**DIRECTIONS FOR THIS TASK**
Write out the material from its first line up to and including the line with "This screenshot has", keeping every line exactly as it appears.

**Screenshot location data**
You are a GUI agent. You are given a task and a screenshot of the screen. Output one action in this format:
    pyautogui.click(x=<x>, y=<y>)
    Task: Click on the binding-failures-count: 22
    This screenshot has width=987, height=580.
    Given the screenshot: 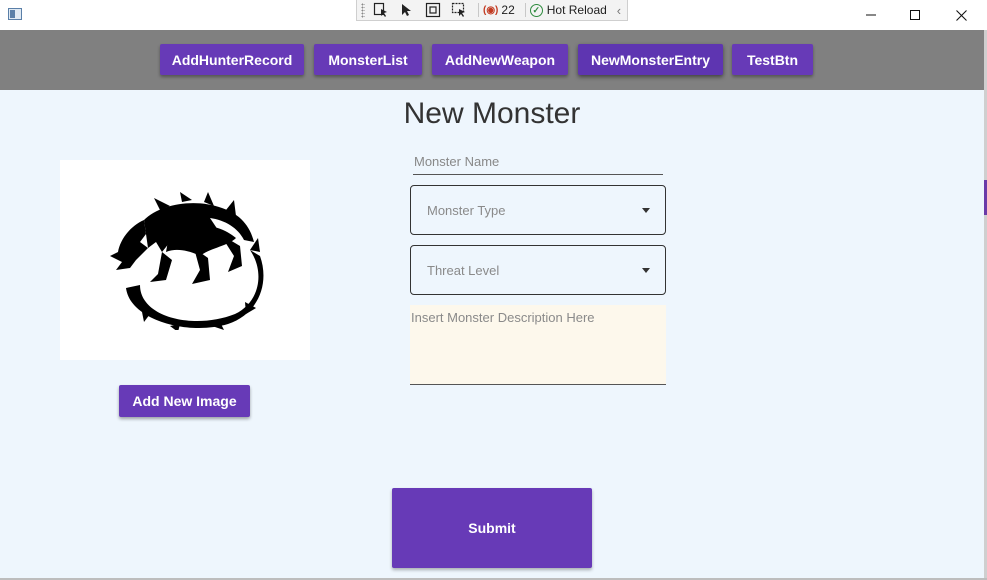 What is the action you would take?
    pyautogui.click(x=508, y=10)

**WRITTEN RESPONSE**
You are a GUI agent. You are given a task and a screenshot of the screen. Output one action in this format:
    pyautogui.click(x=<x>, y=<y>)
    Task: Click on the binding-failures-count: 22
    This screenshot has width=987, height=580.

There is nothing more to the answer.